- [Instructions to follow]
Pick out every line in the listing below that contains the word "coordinates", and copy each of those lines.

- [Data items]
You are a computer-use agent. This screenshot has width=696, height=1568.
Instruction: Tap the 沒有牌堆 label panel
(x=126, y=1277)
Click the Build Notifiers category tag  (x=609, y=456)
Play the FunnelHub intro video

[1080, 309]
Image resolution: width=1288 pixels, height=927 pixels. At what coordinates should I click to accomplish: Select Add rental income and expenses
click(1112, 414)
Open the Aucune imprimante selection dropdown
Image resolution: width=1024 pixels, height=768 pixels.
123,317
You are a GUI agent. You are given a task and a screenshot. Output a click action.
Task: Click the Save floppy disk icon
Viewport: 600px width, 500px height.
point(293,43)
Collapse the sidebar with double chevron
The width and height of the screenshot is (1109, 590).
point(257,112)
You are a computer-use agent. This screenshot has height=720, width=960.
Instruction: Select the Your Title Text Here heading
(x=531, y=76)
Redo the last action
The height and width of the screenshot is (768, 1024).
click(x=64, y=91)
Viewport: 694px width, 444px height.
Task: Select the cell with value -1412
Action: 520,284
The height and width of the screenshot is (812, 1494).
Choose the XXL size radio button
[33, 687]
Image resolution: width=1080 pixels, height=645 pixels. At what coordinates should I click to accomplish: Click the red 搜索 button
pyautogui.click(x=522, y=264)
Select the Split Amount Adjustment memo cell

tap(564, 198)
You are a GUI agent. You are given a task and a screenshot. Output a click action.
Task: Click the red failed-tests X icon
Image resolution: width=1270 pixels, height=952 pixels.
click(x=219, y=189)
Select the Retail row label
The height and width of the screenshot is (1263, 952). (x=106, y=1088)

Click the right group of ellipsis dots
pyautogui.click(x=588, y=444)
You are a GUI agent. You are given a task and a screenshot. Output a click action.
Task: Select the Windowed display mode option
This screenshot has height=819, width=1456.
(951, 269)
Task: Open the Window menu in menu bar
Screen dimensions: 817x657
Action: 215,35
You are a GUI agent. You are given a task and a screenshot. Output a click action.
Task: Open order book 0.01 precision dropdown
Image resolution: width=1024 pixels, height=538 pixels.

- [Reply]
Image resolution: width=1288 pixels, height=927 pixels. At what coordinates should I click to accomplish: Select Add rental income and expenses
Image resolution: width=1080 pixels, height=645 pixels. At what coordinates should I click to accomplish: Click the red 搜索 button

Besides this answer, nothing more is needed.